Calling the ocean “the 900-pound gorilla of global warming and climate change,” oceanographer Josh Willis of NASA’s Jet Propulsion Laboratory in Pasadena, Calif., says he’s excited to finally see long-term climate projections homing in on the ocean’s role. “How the oceans affect the great ice sheets in Greenland and Antarctica could mean the difference between getting two feet and six feet of sea level rise in the coming century,” observes Willis, who had no role in the new analysis. “So this is a big deal.”

Until now, “no one had noticed that the ocean surrounding Greenland and Antarctica will warm very differently during this century and the next,” says climate modeler Jianjun Yin of the University of Arizona in Tucson, who led the new study, published online July 3 in Nature Geoscience. Although his group’s conclusions come from computer analyses, Yin notes that the study’s projections “are quite consistent with recent observations of subsurface ocean temperatures around Greenland.”

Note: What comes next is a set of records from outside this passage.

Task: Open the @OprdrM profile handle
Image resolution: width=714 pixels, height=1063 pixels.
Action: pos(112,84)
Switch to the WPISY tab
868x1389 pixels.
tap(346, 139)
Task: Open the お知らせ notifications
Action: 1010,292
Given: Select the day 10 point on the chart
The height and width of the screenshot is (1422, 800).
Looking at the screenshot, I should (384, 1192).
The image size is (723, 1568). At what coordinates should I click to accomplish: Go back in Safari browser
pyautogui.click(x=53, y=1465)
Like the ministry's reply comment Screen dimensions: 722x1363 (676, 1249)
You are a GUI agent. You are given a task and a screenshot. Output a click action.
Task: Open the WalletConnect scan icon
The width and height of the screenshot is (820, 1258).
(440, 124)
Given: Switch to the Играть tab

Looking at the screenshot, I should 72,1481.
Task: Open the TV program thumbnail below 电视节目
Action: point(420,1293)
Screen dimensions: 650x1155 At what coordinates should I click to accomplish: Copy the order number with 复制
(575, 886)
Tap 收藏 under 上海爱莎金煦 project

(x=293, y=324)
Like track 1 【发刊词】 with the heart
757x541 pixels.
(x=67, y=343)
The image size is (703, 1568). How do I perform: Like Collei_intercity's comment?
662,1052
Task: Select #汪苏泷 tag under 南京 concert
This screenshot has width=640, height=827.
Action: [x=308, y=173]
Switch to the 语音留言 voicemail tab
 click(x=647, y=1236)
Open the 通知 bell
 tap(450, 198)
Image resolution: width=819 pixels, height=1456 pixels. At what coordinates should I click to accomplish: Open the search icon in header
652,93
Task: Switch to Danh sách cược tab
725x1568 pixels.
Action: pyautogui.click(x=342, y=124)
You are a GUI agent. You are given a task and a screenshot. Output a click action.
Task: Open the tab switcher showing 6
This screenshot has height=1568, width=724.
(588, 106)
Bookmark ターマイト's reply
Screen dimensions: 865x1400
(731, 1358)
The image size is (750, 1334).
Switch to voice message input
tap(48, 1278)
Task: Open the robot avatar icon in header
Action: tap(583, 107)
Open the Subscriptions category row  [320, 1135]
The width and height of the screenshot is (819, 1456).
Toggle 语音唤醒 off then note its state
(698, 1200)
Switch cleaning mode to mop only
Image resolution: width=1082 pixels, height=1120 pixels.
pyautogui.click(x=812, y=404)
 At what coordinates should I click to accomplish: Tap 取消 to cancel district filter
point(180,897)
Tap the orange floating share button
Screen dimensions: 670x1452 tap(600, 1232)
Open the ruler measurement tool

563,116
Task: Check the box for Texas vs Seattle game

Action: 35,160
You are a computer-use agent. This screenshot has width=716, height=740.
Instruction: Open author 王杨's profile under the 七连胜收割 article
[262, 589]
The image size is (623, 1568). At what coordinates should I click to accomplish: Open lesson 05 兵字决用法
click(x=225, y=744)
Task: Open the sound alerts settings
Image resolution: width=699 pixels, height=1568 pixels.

Yin’s team ran 19 computer programs to project the effects of global climate change on the world’s great bodies of water, many for periods through 2200. These analyses consistently turned up surprises, Jin says, including signs of substantial warming during the next 90 years and beyond in waters off Greenland at depths of 200 to 500 meters. The increase, projected to total about 2° Celsius, could erode the base of glaciers in fjords, where the ice can reach as deep as 1,000 meters below the ocean surface. And unlike the glacial surface, which remains frozen in winter, the deeply submerged portions of tidal glaciers can melt year-round, Yin says, greatly accelerating their underwater calving.